Yeah, that must be it.
Not to mention his distrust of Will.
"Any bets on who hurls first?"
Huffing a short laugh, I glance over at Waylon. "Really? My money's on J."
Waylon tsks, shaking his head. "Nah, he's in college now. He knows how to party."
"And Will doesn't? Didn't he go to Temple?"
He scoffs. "Yeah, like a year ago. But he played football. He had to behave." His eyes glint with a sort of knowing amusement. "Trust me, his tolerance is shit."
I narrow my eyes. "Really?"
"Yup," he says easily, before turning away.
Well, glad to see they're starting to get along.
"Hey," I call out, just as Shawn returns from the basement, black garbage bags and a broom in hand.
Waylon pauses to look over his shoulder.
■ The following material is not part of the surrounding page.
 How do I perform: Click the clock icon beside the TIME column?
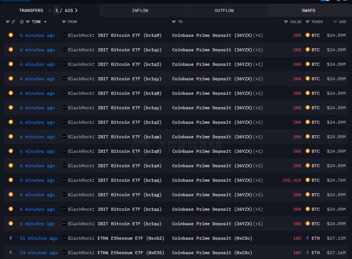click(22, 22)
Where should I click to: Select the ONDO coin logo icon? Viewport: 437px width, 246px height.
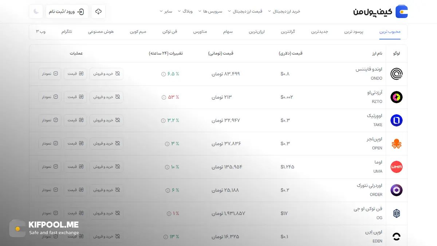tap(396, 74)
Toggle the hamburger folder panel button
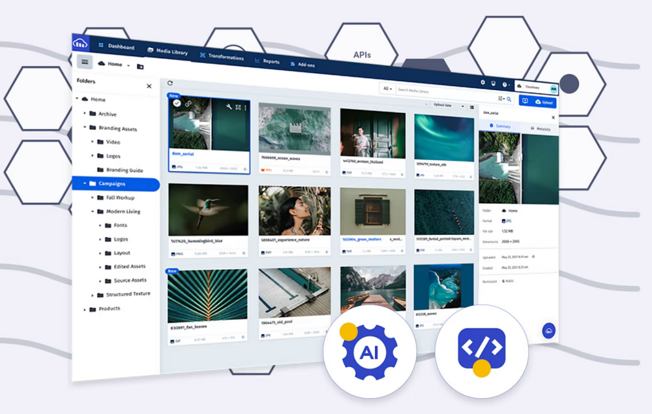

I glance around for Ivy, ensuring she's not in listening range. I don't see her. Regardless I take a step closer, and drop my voice so it's just for him.
"She's still mad?"
He shrugs. "Yeah, but she'll get it over it." He says it like it's no big deal, but I don't miss the glint of remorse in his eyes, or the shame rippling across his features. It comes and goes so quick though, I instantly wonder if I saw it at all.
Searching his shockingly clear eyes, I can't help but recall what I overheard earlier, and risk asking, "Does her being mad at you have anything to do with whatever made you quit drinking?"
His face hardens. "It was a bunch of things. And I'm just cutting back for a bit."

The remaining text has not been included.